▶ _RECORDED INFORMATION_
━━━━━━━━━━━━━━━━━━━━
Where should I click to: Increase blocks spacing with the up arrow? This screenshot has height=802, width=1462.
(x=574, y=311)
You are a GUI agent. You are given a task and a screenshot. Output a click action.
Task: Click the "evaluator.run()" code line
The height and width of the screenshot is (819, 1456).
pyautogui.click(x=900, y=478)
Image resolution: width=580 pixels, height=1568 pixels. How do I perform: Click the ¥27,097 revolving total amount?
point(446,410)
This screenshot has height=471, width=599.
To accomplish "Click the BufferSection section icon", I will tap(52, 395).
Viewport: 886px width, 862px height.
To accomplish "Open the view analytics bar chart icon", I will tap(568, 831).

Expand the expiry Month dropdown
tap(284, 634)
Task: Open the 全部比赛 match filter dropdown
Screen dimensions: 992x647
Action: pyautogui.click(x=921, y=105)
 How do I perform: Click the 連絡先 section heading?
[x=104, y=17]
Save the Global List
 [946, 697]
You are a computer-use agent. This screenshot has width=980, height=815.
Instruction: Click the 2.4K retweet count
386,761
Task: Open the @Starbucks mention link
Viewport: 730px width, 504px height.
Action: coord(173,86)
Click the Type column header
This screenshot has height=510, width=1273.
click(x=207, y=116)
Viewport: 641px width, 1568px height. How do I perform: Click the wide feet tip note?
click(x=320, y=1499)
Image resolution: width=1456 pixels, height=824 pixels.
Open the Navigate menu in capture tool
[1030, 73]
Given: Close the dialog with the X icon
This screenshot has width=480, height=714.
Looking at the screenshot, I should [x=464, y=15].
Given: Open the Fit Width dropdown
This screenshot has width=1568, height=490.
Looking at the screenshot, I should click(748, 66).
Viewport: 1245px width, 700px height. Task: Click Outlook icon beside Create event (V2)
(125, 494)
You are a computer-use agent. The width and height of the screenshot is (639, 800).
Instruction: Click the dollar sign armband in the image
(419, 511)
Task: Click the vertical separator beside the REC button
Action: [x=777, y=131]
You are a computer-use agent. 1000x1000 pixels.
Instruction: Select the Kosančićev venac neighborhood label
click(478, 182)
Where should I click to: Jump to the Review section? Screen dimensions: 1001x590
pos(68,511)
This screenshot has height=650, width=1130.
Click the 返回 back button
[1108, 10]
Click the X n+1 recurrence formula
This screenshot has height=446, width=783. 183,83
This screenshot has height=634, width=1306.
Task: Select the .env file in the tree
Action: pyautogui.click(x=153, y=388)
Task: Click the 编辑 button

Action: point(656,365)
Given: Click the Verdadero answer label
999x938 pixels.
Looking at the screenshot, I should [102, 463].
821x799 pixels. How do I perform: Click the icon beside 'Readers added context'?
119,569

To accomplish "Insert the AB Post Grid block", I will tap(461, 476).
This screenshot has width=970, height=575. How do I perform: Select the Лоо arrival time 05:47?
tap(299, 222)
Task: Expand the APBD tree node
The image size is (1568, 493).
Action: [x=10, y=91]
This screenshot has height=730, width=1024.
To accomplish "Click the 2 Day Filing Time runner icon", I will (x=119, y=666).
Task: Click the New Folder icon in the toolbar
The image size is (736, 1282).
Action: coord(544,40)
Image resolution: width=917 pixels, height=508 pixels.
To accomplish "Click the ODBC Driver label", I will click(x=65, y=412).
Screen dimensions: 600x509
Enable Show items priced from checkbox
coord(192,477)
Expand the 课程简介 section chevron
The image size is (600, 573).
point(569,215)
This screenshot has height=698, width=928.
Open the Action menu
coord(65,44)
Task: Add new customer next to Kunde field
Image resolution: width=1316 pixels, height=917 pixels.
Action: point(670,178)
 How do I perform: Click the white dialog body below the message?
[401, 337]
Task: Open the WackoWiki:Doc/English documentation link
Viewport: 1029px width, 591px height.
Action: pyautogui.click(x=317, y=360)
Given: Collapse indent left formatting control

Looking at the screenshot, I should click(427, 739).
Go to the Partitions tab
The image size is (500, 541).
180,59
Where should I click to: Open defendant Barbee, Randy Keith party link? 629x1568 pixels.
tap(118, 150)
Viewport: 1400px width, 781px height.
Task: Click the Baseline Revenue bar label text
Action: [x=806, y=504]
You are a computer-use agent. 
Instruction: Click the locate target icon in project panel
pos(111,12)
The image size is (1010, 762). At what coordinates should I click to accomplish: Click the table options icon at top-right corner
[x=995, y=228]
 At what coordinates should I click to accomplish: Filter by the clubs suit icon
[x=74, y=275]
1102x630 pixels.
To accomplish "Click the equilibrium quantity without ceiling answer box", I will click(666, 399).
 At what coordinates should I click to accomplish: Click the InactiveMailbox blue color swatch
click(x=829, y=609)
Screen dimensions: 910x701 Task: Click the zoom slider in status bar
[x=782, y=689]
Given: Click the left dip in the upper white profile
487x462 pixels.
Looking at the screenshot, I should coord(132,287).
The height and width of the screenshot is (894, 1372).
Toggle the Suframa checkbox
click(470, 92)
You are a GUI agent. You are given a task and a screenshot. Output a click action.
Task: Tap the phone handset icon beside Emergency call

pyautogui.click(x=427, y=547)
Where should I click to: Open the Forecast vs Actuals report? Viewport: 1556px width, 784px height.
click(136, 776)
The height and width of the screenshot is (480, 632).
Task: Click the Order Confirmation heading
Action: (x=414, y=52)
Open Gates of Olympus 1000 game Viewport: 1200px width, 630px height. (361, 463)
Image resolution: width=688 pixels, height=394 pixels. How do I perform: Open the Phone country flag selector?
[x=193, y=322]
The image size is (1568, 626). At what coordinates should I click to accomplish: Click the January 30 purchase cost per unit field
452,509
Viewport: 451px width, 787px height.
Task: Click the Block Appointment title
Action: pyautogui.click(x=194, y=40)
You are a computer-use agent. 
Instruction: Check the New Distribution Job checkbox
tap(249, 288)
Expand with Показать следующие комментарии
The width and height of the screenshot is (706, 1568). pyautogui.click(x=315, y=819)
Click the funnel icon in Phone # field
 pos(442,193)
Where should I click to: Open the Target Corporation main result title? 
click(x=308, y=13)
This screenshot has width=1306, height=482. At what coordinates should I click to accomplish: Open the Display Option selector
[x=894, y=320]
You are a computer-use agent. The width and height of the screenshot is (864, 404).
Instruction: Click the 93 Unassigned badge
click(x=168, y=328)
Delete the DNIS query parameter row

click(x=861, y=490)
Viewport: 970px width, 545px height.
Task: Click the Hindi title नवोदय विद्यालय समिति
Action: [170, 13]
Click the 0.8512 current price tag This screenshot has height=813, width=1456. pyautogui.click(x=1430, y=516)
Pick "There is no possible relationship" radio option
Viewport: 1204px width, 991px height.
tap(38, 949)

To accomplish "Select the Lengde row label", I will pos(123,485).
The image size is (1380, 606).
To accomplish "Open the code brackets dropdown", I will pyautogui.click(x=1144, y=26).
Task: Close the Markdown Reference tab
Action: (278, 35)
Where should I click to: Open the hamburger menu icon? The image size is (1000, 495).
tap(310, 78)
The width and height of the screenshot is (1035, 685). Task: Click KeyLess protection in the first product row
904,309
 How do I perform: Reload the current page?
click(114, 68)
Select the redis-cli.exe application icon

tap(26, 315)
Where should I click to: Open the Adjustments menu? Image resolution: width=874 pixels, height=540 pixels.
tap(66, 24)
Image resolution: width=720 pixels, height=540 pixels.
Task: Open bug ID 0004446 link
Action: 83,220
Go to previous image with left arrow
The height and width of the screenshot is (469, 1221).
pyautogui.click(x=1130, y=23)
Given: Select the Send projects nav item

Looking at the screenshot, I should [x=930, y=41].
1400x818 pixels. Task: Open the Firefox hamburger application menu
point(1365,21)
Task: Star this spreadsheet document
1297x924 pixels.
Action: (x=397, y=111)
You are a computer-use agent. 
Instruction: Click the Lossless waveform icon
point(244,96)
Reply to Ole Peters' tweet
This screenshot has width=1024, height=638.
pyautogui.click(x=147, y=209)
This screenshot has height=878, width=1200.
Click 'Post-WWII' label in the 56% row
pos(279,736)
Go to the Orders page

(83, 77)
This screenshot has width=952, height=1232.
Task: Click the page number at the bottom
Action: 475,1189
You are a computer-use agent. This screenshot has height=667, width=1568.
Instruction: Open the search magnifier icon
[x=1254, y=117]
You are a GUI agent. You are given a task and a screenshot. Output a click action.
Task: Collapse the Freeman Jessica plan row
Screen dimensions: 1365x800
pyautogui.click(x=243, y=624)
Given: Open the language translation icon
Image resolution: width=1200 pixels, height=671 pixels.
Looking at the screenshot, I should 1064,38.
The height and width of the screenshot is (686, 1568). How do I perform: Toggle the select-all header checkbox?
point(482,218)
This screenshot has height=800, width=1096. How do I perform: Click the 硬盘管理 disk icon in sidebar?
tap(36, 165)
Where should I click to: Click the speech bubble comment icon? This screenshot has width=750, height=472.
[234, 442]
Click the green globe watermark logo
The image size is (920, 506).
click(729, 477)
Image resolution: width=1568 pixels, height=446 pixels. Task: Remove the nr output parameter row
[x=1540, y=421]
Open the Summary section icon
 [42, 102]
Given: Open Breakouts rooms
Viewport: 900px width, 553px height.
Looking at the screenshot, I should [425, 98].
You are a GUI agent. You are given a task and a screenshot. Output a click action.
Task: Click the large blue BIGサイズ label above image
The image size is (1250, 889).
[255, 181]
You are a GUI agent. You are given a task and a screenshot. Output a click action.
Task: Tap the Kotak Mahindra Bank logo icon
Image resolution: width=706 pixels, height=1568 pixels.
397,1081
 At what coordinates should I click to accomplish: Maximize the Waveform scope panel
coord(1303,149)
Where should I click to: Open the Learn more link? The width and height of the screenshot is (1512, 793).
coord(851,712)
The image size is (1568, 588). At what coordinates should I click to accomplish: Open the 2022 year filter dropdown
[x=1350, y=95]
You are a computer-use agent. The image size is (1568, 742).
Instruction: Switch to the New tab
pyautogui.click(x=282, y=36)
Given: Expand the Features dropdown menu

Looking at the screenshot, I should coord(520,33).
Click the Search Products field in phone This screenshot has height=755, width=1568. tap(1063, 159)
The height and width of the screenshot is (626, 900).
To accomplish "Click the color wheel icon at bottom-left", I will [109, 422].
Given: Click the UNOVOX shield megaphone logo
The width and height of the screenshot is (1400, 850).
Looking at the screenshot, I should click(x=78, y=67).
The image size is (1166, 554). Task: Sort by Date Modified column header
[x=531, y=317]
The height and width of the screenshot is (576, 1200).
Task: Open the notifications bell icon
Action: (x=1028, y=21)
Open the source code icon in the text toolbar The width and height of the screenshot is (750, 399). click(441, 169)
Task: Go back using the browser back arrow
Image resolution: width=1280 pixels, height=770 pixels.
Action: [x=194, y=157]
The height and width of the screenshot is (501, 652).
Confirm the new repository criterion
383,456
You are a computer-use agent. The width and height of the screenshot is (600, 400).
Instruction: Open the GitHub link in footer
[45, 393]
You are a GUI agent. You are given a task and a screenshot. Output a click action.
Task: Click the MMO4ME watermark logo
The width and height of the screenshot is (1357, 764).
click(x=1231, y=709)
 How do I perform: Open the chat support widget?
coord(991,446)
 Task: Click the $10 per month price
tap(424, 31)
━━━━━━━━━━━━━━━━━━━━
▶ _HOW TO COMPLETE THIS TASK_
Restate word for word the entries above from the line with "Instruction: Click the dollar" through the line with "Given: Click the Verdadero answer label", inclusive, leaving out everything else.

▶ _PROBLEM SOLUTION_
Instruction: Click the dollar sign armband in the image
(419, 511)
Task: Click the vertical separator beside the REC button
Action: [x=777, y=131]
You are a computer-use agent. 1000x1000 pixels.
Instruction: Select the Kosančićev venac neighborhood label
click(478, 182)
Where should I click to: Jump to the Review section? Screen dimensions: 1001x590
pos(68,511)
This screenshot has height=650, width=1130.
Click the 返回 back button
[1108, 10]
Click the X n+1 recurrence formula
This screenshot has height=446, width=783. 183,83
This screenshot has height=634, width=1306.
Task: Select the .env file in the tree
Action: pyautogui.click(x=153, y=388)
Task: Click the 编辑 button

Action: point(656,365)
Given: Click the Verdadero answer label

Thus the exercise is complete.